=== ACTIVITY ===
After locating the line that contains "[お気に入りに追加] (57, 786)", restate it and each later line word for word through the end of the records.

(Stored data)
++++++++++

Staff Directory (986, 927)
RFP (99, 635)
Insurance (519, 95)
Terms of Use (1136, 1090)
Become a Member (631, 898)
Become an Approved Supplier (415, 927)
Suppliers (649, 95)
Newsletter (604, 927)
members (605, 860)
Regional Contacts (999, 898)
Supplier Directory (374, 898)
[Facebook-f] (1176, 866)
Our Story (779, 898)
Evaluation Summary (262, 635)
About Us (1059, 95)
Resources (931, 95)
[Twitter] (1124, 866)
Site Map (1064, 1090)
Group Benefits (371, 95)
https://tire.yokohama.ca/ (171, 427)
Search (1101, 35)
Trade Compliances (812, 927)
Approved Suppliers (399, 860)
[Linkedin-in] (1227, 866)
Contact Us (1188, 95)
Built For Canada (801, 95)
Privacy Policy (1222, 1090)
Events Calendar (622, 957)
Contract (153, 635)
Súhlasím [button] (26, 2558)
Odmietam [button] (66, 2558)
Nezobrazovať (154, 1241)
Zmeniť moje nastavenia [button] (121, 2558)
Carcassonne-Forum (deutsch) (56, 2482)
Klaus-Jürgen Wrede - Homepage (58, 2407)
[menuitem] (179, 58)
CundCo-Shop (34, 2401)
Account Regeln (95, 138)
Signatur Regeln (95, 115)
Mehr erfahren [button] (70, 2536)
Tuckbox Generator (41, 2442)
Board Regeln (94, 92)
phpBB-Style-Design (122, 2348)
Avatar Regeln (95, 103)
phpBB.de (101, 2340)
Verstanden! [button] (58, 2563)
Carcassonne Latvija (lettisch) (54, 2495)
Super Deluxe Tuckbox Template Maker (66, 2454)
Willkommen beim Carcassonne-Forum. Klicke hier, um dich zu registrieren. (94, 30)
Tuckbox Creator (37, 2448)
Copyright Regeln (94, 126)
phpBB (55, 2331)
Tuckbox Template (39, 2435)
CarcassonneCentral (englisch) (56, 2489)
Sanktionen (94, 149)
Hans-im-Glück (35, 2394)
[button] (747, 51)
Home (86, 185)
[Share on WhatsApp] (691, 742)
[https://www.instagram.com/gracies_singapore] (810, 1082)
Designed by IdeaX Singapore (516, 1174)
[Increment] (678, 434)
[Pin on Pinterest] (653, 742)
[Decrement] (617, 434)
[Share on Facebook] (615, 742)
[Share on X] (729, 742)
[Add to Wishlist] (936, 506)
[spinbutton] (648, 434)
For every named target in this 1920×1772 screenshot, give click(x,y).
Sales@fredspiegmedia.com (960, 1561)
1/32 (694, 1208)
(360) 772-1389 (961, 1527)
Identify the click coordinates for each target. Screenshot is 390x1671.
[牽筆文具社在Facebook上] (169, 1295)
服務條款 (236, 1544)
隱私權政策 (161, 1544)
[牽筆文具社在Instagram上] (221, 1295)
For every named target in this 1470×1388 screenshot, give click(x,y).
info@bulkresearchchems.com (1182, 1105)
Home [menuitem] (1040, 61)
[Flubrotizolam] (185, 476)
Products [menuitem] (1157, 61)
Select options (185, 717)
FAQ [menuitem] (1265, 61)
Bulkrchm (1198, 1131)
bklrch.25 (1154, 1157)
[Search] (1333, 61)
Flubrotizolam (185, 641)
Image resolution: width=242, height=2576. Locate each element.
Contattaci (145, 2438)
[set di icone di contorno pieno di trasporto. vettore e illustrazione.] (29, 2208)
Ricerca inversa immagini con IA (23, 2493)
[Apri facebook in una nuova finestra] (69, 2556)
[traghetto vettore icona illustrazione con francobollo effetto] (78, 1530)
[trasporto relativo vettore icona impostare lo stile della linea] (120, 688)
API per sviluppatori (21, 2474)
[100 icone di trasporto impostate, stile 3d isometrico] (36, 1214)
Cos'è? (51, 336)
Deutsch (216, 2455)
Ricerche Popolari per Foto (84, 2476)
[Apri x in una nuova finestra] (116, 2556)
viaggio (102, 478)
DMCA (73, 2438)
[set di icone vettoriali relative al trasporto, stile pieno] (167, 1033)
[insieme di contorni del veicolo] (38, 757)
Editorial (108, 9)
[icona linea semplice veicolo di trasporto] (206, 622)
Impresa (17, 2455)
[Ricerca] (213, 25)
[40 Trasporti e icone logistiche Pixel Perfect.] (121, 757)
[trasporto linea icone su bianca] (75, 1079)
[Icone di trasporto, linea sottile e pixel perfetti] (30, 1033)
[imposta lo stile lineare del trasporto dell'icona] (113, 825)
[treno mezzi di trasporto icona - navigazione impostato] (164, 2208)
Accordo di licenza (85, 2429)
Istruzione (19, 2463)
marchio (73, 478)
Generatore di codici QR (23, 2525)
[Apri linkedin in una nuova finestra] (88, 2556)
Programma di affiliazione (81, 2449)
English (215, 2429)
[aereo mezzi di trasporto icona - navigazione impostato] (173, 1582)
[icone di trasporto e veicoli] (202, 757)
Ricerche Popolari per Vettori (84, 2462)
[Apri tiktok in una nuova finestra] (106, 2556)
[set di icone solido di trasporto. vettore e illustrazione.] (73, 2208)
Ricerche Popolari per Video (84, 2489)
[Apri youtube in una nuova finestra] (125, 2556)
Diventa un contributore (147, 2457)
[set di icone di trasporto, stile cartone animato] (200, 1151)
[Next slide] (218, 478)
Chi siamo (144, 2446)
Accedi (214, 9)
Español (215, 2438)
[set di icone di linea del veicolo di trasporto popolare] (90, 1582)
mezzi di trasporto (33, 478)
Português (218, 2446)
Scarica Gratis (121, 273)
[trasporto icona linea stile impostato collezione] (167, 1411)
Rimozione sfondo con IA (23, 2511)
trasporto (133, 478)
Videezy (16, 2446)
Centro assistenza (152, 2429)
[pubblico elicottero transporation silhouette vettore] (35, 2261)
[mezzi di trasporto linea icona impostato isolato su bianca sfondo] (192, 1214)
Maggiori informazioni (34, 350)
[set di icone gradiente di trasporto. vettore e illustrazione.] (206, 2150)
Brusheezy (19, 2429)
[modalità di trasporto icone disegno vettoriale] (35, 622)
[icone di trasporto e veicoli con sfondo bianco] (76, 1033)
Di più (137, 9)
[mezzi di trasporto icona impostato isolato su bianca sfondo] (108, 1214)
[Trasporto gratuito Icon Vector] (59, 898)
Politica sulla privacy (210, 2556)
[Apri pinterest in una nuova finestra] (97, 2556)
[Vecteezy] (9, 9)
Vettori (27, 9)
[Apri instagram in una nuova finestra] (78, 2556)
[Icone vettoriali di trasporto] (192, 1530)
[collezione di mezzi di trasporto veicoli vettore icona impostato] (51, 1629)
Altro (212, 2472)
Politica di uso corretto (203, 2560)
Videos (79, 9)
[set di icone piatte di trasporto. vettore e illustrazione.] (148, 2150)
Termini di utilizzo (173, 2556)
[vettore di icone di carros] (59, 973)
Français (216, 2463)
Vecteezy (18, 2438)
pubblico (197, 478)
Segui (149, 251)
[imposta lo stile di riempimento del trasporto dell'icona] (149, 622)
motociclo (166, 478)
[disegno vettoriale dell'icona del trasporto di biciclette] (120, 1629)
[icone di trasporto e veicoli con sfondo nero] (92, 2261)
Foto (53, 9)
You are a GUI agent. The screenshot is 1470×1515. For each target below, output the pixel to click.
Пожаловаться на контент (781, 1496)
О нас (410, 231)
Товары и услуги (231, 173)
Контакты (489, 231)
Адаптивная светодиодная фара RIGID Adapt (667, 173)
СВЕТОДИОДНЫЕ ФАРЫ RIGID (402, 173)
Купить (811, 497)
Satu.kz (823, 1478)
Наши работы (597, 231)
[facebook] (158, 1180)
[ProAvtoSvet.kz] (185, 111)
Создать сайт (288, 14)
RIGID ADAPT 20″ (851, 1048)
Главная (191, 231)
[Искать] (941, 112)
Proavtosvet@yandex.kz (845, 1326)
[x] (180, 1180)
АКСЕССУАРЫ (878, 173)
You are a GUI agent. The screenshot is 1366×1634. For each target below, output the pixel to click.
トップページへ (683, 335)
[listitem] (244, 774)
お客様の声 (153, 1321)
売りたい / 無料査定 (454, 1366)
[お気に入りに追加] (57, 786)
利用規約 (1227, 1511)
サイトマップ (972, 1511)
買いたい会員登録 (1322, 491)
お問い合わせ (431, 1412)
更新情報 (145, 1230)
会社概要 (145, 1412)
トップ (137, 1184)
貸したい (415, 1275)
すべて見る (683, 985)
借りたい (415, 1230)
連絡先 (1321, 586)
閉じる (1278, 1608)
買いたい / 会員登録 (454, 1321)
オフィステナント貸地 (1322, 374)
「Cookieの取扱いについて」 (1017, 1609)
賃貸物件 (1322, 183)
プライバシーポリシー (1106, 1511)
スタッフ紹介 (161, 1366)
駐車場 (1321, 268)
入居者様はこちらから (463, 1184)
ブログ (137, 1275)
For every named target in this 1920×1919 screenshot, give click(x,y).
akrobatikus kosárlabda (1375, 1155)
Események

++++++++++

=== EXERCISE ANSWER ===
[お気に入りに追加] (57, 786)
利用規約 (1227, 1511)
サイトマップ (972, 1511)
買いたい会員登録 (1322, 491)
お問い合わせ (431, 1412)
更新情報 (145, 1230)
会社概要 (145, 1412)
トップ (137, 1184)
貸したい (415, 1275)
すべて見る (683, 985)
借りたい (415, 1230)
連絡先 (1321, 586)
閉じる (1278, 1608)
買いたい / 会員登録 (454, 1321)
オフィステナント貸地 (1322, 374)
「Cookieの取扱いについて」 (1017, 1609)
賃貸物件 (1322, 183)
プライバシーポリシー (1106, 1511)
スタッフ紹介 (161, 1366)
駐車場 (1321, 268)
入居者様はこちらから (463, 1184)
ブログ (137, 1275)
For every named target in this 1920×1919 screenshot, give click(x,y).
akrobatikus kosárlabda (1375, 1155)
Események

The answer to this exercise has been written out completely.